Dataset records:
+ + + + +

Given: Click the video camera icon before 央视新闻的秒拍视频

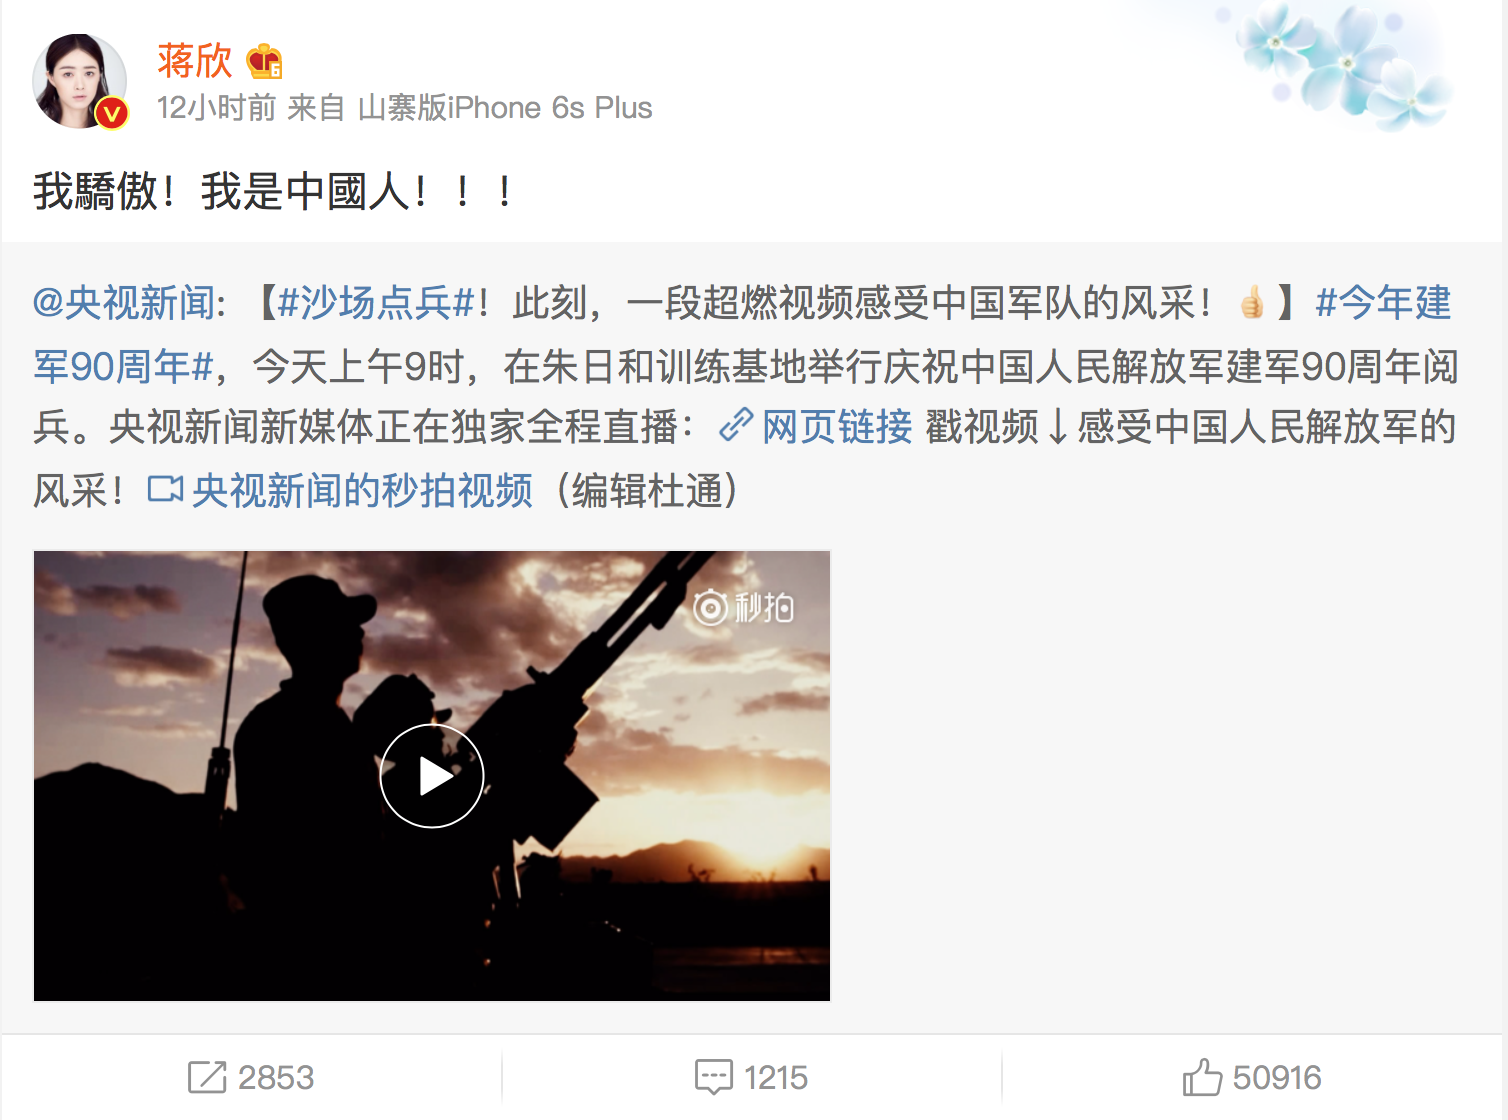Looking at the screenshot, I should coord(165,490).
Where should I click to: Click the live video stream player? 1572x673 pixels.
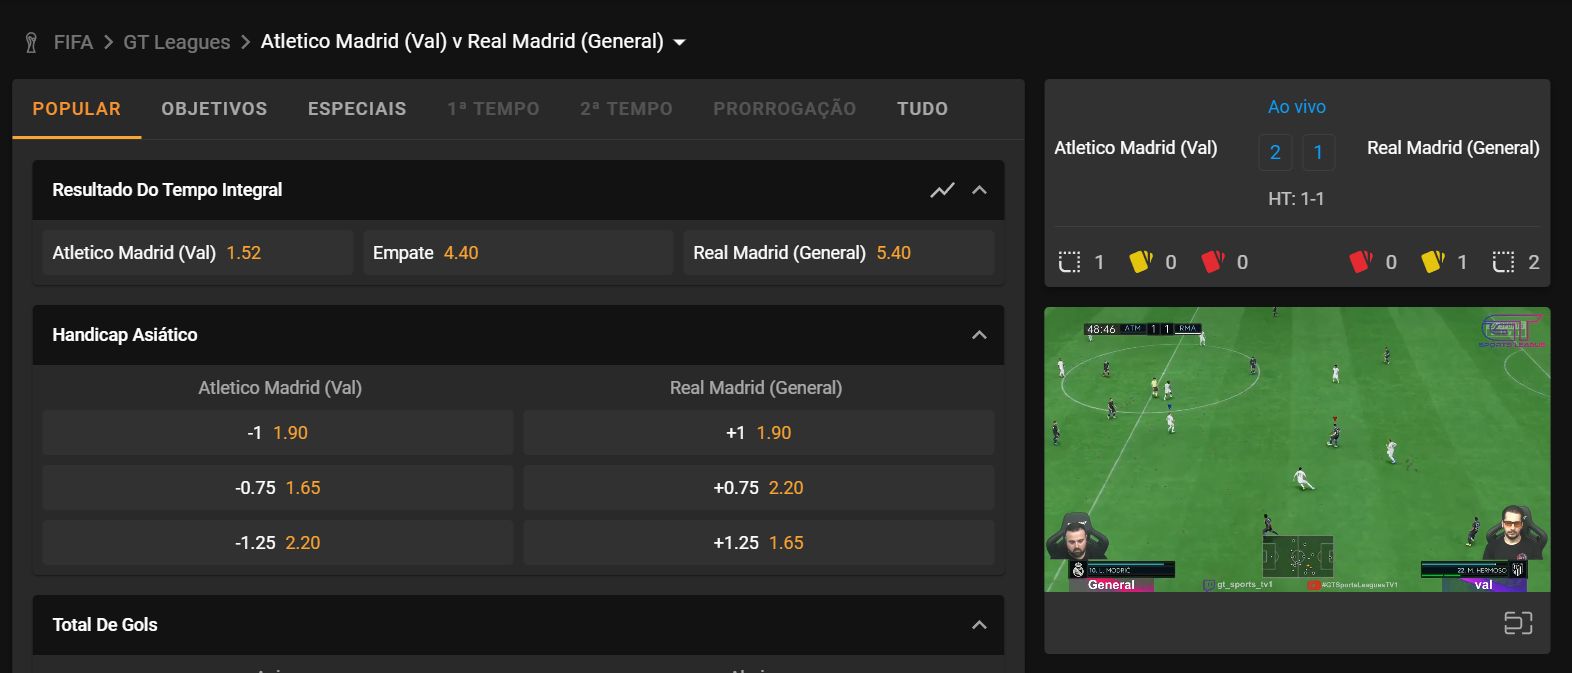[x=1296, y=448]
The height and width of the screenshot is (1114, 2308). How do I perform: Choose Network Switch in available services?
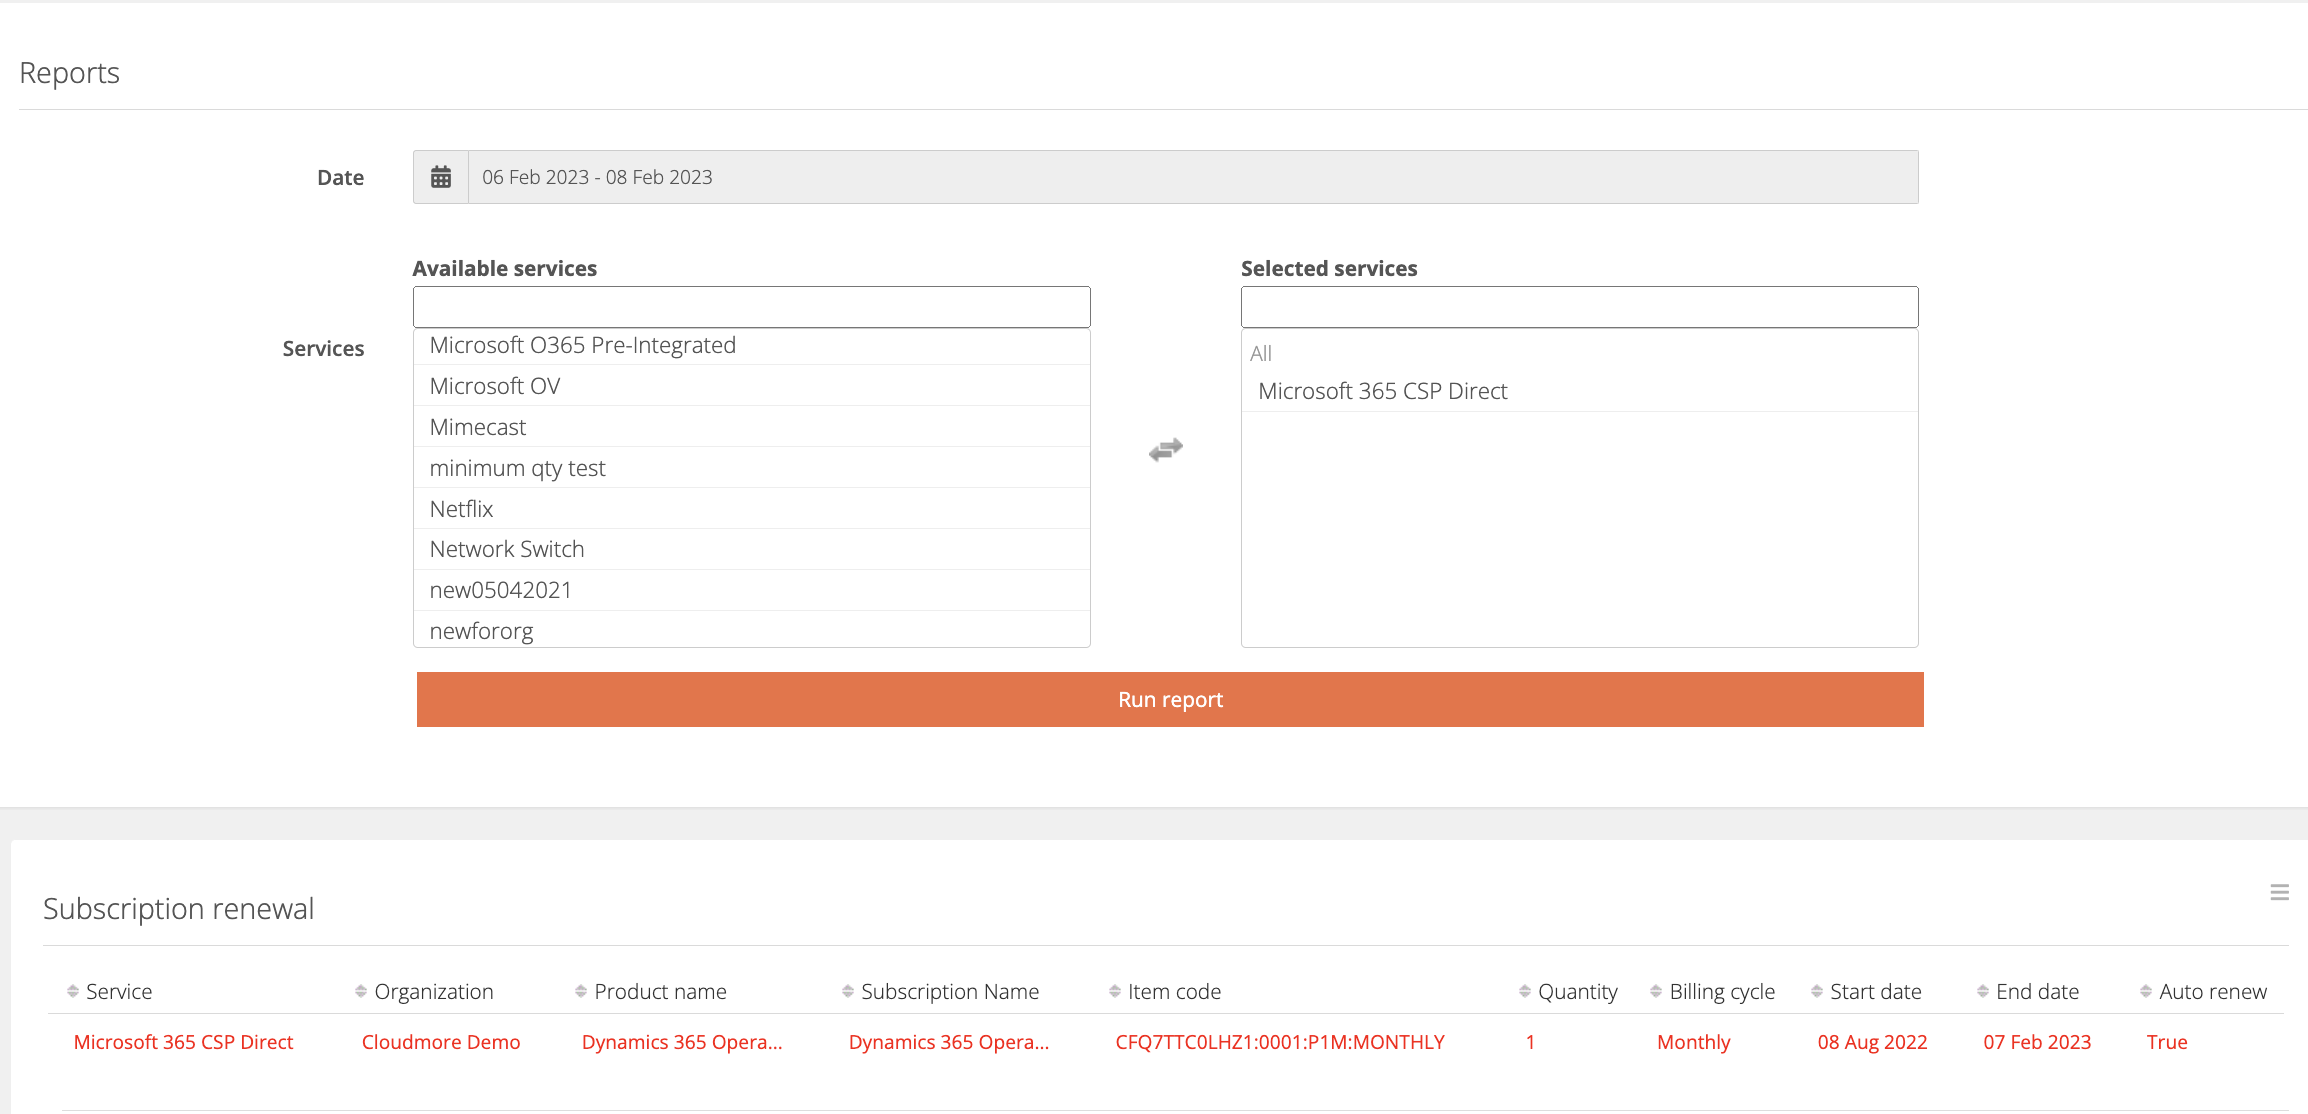point(507,549)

+ + + + +

THE REQUEST: Could you copy out the rows from the line containing "The height and" through the end of the records, including both ends, without any pictures?

RESULT FOR THIS TASK:
The height and width of the screenshot is (1114, 2308). How do I perform: Choose Network Switch in available services?
point(507,549)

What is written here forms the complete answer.